- _Data records_
####

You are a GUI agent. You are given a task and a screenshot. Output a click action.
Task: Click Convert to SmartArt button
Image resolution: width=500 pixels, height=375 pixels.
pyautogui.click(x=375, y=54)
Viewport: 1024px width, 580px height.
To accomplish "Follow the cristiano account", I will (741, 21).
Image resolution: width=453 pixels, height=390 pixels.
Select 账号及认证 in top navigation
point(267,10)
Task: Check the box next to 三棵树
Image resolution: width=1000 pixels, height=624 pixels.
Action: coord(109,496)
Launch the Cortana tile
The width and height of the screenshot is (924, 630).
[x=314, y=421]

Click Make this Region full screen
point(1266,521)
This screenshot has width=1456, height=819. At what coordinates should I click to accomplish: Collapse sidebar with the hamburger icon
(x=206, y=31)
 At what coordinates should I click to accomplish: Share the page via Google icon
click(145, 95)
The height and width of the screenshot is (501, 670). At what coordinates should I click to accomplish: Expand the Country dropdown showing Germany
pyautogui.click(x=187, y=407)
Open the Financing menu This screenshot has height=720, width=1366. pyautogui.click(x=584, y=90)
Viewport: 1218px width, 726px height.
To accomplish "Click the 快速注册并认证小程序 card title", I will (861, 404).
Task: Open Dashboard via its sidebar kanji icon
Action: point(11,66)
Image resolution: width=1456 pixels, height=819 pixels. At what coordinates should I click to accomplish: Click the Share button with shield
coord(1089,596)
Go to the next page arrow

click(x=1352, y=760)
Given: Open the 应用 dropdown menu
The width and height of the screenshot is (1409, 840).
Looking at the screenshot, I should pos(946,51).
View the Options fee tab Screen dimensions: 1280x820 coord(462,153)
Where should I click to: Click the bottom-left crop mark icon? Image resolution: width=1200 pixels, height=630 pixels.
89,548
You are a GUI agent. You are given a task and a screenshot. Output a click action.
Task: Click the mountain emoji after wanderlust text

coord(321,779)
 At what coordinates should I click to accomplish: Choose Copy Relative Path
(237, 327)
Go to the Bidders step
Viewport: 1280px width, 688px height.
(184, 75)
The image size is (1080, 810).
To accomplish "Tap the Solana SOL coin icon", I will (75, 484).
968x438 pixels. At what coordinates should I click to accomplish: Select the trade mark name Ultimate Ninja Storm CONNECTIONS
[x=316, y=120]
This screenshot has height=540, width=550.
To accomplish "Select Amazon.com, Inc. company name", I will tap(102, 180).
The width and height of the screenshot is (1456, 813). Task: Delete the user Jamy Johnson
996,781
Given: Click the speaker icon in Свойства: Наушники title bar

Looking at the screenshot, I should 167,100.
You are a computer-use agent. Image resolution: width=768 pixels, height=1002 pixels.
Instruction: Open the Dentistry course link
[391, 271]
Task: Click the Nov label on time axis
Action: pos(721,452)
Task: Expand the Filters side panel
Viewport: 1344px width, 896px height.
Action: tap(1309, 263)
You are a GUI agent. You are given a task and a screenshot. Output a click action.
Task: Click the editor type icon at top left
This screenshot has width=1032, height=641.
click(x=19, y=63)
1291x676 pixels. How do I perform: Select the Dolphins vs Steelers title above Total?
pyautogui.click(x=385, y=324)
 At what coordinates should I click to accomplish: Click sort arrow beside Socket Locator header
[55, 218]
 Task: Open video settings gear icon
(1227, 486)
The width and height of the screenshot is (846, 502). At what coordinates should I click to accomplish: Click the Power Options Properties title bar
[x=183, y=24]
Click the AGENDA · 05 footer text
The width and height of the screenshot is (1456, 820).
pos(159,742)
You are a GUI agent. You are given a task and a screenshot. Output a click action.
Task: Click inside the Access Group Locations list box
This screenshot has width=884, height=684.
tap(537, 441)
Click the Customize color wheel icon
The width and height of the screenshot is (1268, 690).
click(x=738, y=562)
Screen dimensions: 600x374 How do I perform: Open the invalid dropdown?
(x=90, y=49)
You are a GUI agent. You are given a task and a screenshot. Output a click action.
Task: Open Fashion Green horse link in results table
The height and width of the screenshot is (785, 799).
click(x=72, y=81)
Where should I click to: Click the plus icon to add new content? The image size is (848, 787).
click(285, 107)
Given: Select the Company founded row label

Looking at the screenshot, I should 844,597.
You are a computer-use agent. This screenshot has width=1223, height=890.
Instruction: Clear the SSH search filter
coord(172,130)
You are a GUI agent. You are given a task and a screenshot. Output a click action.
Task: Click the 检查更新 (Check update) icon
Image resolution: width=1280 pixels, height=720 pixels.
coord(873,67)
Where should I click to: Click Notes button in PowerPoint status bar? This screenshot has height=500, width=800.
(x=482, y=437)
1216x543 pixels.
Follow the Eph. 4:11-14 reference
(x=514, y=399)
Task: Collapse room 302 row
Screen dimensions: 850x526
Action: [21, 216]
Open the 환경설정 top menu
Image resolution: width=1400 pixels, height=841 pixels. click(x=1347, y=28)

####

- _Exercise aim_
Which lines of the items above contain the word "Options"? Report each of them in full.

- _The result_
View the Options fee tab Screen dimensions: 1280x820 coord(462,153)
The width and height of the screenshot is (846, 502). At what coordinates should I click to accomplish: Click the Power Options Properties title bar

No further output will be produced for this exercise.